Adminrechte und Kompatibilitätsmodus haben mich schon mal 2 stunden spielen lassen, aber dann wieder Absturz bei Ladescreen!?


----------



## Wynn (8. Oktober 2014)

Fallout 3 ist bekannt für seine Crashes



> Hinweis: Fallout 3 ist nicht für Windows 7 optimiert



steht auf steam bei new vegas könnte es an nem mod liegen

Hier paar Tips womit falllout 3 vieleicht wieder läuft

Getting Fallout 3 to run on Windows 7 - 64 Bit :: Fallout 3 - Game of the Year Edition General Discussions


----------



## S0l4ris451 (21. Oktober 2014)

Hab das Übel jetzt an der Wurzel gepackt und zwar war es eine Mod! Und zwar heißt die EVE Energy Visuals Enhanced!!! Jetzt stürzt das Game nicht mehr ab...


----------



## McDrake (21. Oktober 2014)

Dann viel Spass damit!

Bin grad an Skyrim neu spielen auf dem PC und such ein paar Mods zusammen


----------



## S0l4ris451 (22. Oktober 2014)

Danke! Bin leider schon wieder am Ende vom Spiel. D.h. die Missionen gehen mir aus...B-)


----------



## McDrake (22. Oktober 2014)

S0l4ris451 schrieb:


> Danke! Bin leider schon wieder am Ende vom Spiel. D.h. die Missionen gehen mir aus...B-)

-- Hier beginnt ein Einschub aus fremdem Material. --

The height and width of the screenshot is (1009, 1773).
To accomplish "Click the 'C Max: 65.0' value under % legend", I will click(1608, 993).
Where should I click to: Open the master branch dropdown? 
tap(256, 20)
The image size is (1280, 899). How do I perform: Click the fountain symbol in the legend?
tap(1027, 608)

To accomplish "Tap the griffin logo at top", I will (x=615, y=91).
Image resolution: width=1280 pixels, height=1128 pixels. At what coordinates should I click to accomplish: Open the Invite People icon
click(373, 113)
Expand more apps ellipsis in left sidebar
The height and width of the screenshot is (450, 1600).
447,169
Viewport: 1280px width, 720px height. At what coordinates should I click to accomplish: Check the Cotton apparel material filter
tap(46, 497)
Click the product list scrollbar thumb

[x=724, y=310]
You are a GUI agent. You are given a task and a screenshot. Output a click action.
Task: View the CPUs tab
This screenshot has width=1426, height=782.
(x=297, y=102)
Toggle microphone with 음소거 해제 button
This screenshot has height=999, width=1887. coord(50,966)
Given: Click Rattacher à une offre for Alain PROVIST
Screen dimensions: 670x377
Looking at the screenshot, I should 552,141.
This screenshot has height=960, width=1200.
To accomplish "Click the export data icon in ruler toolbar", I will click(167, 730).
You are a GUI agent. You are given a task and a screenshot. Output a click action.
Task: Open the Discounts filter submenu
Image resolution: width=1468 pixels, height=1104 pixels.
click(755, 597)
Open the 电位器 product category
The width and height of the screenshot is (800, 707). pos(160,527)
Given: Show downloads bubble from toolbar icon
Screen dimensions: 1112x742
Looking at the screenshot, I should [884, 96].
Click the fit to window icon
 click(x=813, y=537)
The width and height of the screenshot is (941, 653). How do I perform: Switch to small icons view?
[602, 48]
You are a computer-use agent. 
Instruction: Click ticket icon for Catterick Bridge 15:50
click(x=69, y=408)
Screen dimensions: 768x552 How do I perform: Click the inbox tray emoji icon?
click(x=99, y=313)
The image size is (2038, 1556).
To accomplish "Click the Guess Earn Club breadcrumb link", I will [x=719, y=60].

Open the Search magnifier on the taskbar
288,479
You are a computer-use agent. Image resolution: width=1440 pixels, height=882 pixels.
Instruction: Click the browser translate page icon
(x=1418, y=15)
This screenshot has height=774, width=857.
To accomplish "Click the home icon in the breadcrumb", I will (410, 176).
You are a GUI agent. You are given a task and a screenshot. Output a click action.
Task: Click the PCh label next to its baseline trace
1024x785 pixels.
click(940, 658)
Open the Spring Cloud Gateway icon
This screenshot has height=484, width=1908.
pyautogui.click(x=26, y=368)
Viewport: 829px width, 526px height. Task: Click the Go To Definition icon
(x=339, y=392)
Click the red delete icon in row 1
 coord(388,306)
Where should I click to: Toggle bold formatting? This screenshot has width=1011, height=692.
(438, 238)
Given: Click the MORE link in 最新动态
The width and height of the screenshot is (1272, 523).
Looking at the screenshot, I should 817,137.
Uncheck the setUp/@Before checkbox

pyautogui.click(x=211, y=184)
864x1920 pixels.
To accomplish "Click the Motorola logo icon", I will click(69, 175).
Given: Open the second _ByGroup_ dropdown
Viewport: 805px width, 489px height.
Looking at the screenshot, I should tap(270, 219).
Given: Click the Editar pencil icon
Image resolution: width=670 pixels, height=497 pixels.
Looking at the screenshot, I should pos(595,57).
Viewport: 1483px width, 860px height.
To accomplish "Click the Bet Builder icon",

Entweder schläfst Du nie, oder Du hast die Welt nicht erforscht.
Hab bei beiden Teilen wohl über 100 Stunden gespielt.


----------



## S0l4ris451 (23. Oktober 2014)

Nja bin lang wach, schlafe viel und bin jetzt lvl 33 und kurz vor der Air Force Base...was ich danach mach kann ich nicht sagen.


----------